Kayyım sisteminin nasıl gündeme geldiği ve uygulamaya sokulduğunun unutulmaması ve doğru değerlendirilmesi önemlidir. Kayyum sistemini Erdoğan hükümetleri 2015’e kadar gündeme getirememiştir. 2016 darbe girişimine karşı darbeyle karşılık verme ile uygulamaya sokulmuştur. Ortaya çıktığı siyasi ortam olağanüstü ve darbe koşullardır. Bilindiği gibi daha sonra Sur, Nusaybin ve Şırnak gibi şehirler tank topla yerle bir edildi. Binlerce insan halkın gözü önünde katledildi. Halkı sindirme, yerinden etme stratejisi uygulandı. Halkın toparlanmasına ve örgütlenmesine olanak tanınmadı. Ajanlaştırma, fuhuş, baskılar ve tutuklamalar yaşamın olağan parçası oldu. Yalnız siyasi baskı değil, Kürt halkını daha ağır biçimde sindirme ve cezalandırma yoluna gidildi. Açık bir toplum kırım uygulandı. Bu politikalar halen de devam ediyor ve halkın nefes almasına olanak tanınmıyor.

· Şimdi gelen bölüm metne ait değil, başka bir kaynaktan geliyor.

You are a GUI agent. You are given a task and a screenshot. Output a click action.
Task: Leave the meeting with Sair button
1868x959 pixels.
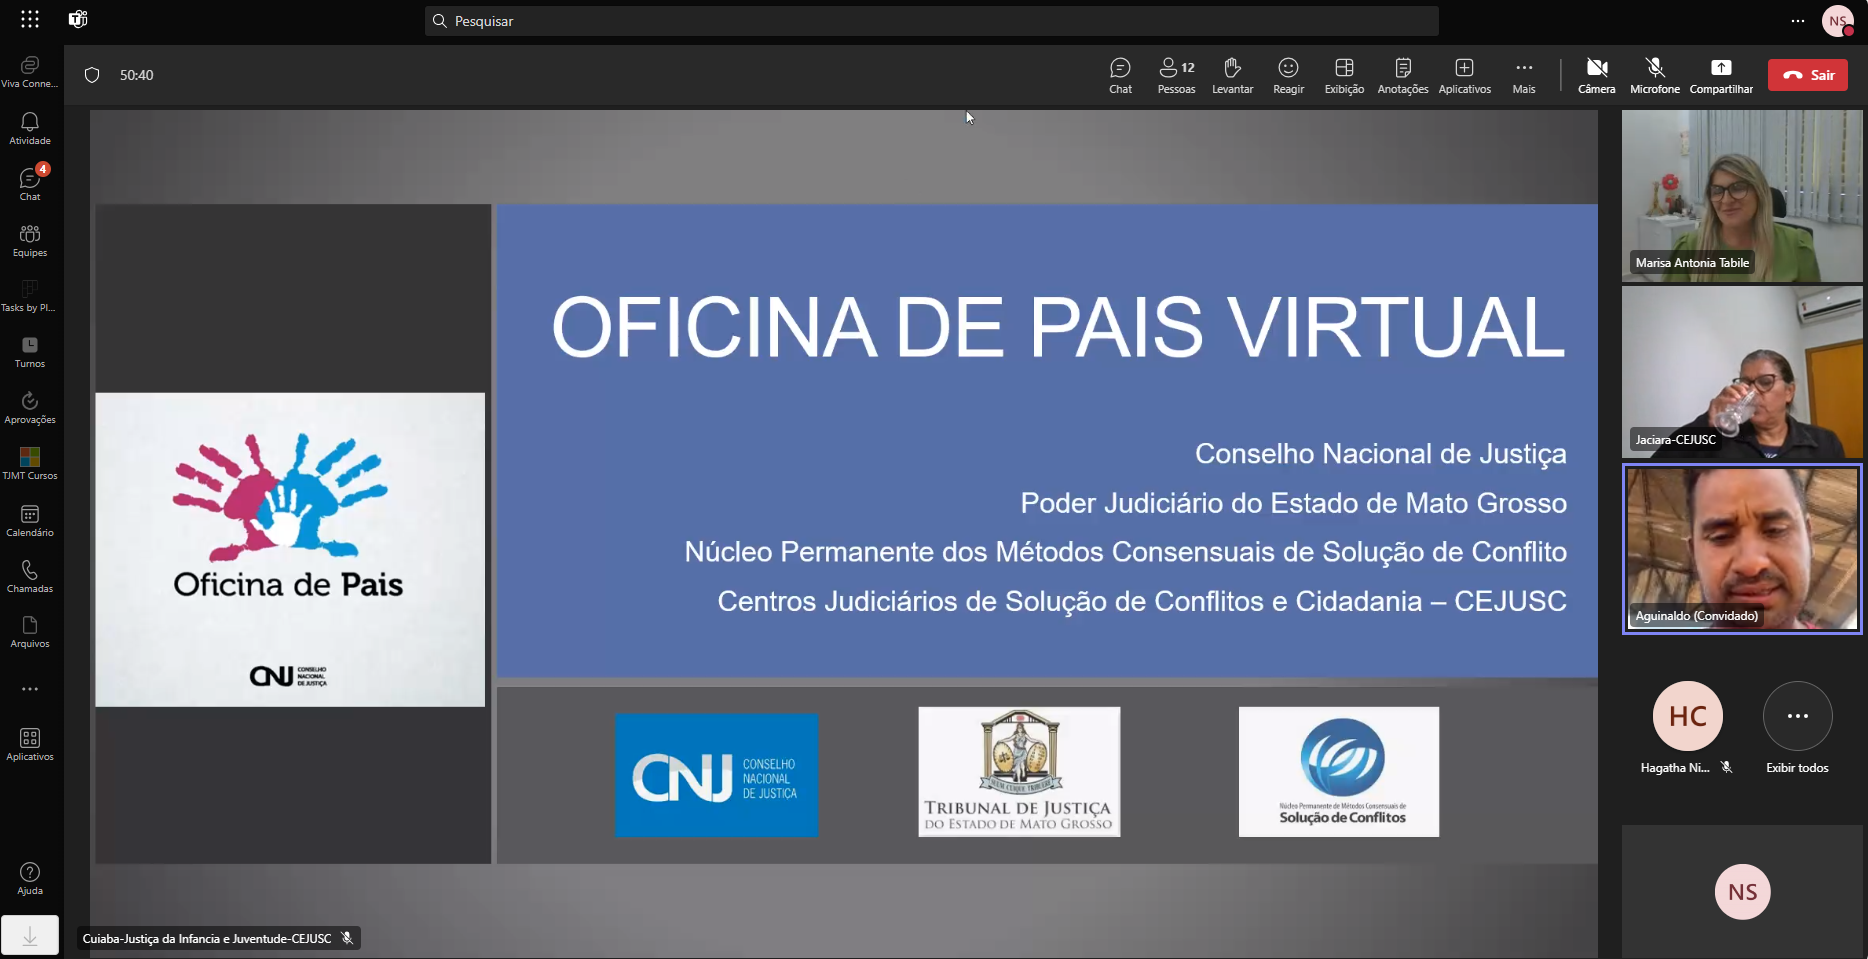[1807, 75]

Kürdistan’da yaşanan bu katliamlar ve ağır travma ortamında kayyım stratejisi uygulamaya konuldu. Erdoğan ve şürekası fazla gerekçe uydurma ihtiyacı da duymadı. "Bunlar Kandil’e bağlıdırlar, belediyelerin paraları Kandil’e aktarılıyor’’ biçimde kaba bir propagandaya başvurdu. Bunun gerçekle ilgisi olmadığı ve akıldışı bir iddia olduğu açıktı. Çünkü belediyeler istihbarat ve bürokrasinin açık bir denetimi altındaydı. Bu alanda büyük bir gözaltı vardı. Sürekli müfettişler gönderiliyor ve taciz ediliyorlardı. Müfettiş denetimleri yüzünden günlük işlerini neredeyse yapamaz hale gelmişlerdi.

Belediyeler konusunda Erdoğan çok atıp tuttu. Anayasa ve yasaları çiğnemede rekorlar kırdı. Mahkemeleri yönlendirmeye ve talimatlar yağdırmaya başladı. Kanıtlanmış bir suç yokken belediye başkanları ve partileri sürekli suçlandı ve hedef gösterildi. Bu Erdoğan’ın yönetim biçimi oldu, açık bir faşist yönetim modeline geçildi. Anayasa Mahkemesi’nin ve AİHM’in aldığı kararları bile takmadı, uygulamadı. Hukuk ortadan kaldırıldı. Partilerin ittifak yapmasını suç olarak ilan etti. Kendisi istediği gibi ittifaklar yaptı ama CHP veya HDP-DEM’in dayanışmasını ve ilişkilenmesini şer ittifakı, bölücü ve terör ortaklığı olarak gösterdi.

Erdoğan 2016-17’deki terör ve katliam uygulamalarından sonra HDP’nin belediyelerine el koyup kayyım atadı. Katliam ve yıkımlardan dolayı halk şoke olmuş bir durumdaydı. Muhalefetin diğer partileri de büyük oranda seyirci kaldı. Halkın normalde ayağa kalkması ve serhildana durması gerekirdi. Bu sıradan bir baskı ve hukuksuzluk değildi. Açıktan halkın kendi iradesine ve seçimine el koymaydı. İkinci kayyum dalgası da 2019 seçiminden hemen sonra geldi. Belediye başkanları daha göreve başlamamışken saldırı ve işgal başladı. Devlet açıktan "Bu ülkede benim seçeneğim dışında bir seçeneğe yol vermem. Kürtler irade ortaya koyamazlar. Yasalar ve seçim hakkı onlar için geçerli değildir. Güç bendedir. Bu devletin sahibi veya bir parçası değilsiniz’’ dedi.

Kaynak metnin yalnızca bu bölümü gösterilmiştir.